Start of RECORDS SHOWN

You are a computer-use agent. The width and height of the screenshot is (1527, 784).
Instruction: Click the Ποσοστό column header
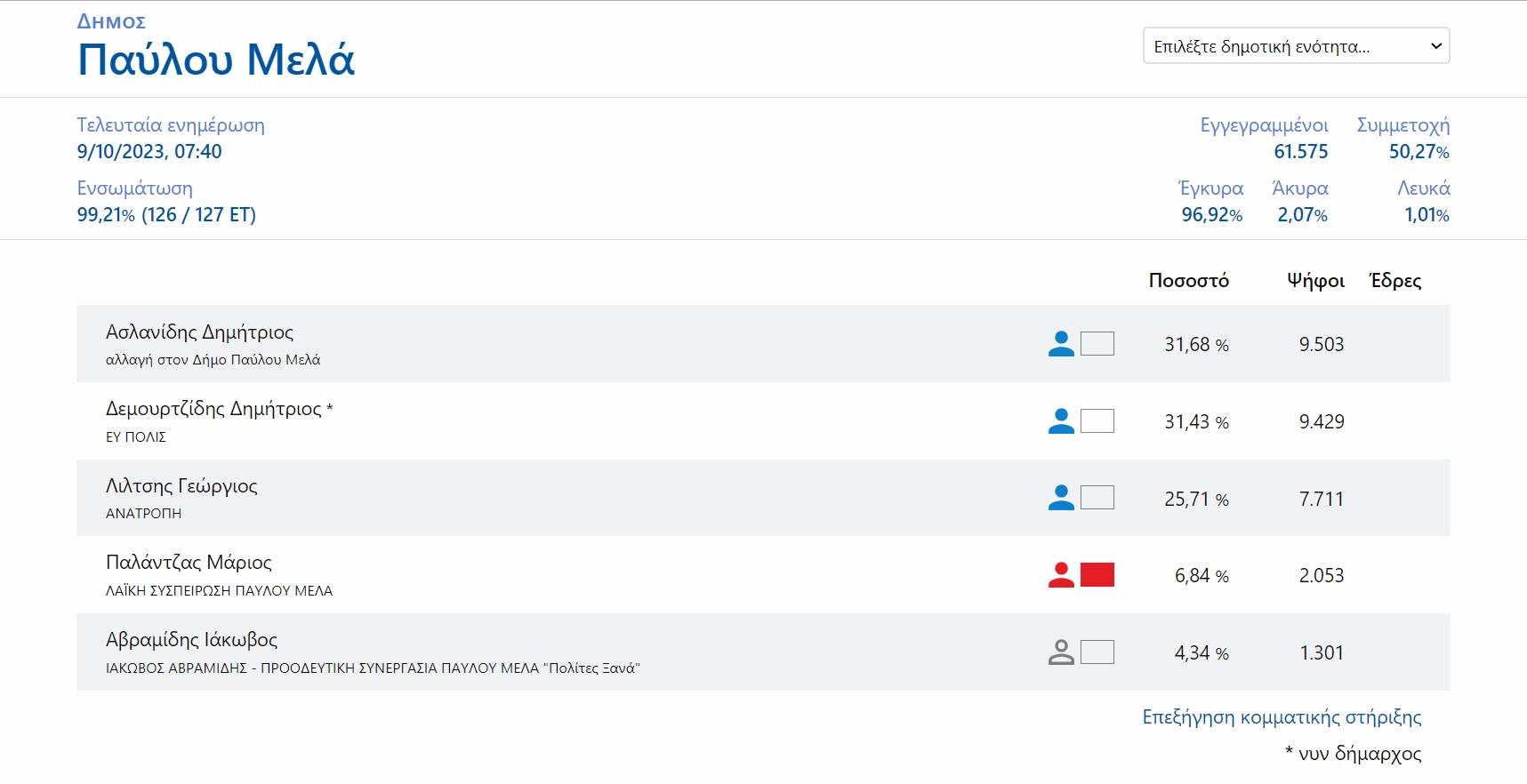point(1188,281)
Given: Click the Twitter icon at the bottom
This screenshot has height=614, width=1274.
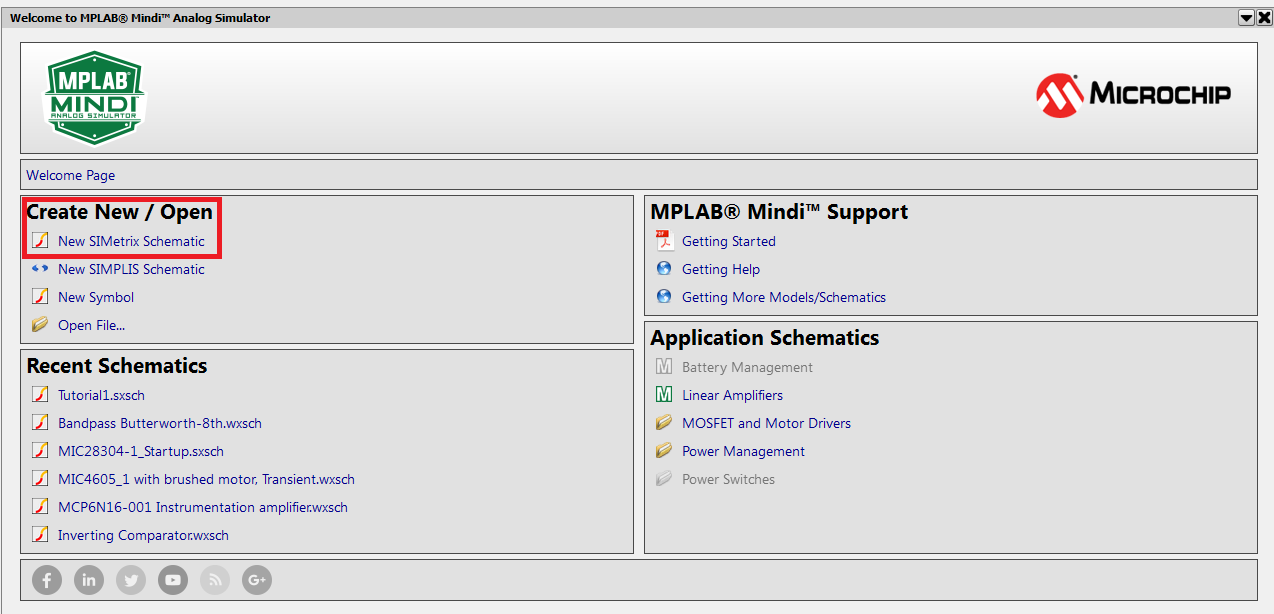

End of RECORDS SHOWN

ACTIVITY: When you copy the data, keep every line exact and drop the pictures.

ANSWER BOX:
You are a computer-use agent. The width and height of the screenshot is (1527, 784).
Instruction: Click the Ποσοστό column header
point(1188,281)
Given: Click the Twitter icon at the bottom
This screenshot has height=614, width=1274.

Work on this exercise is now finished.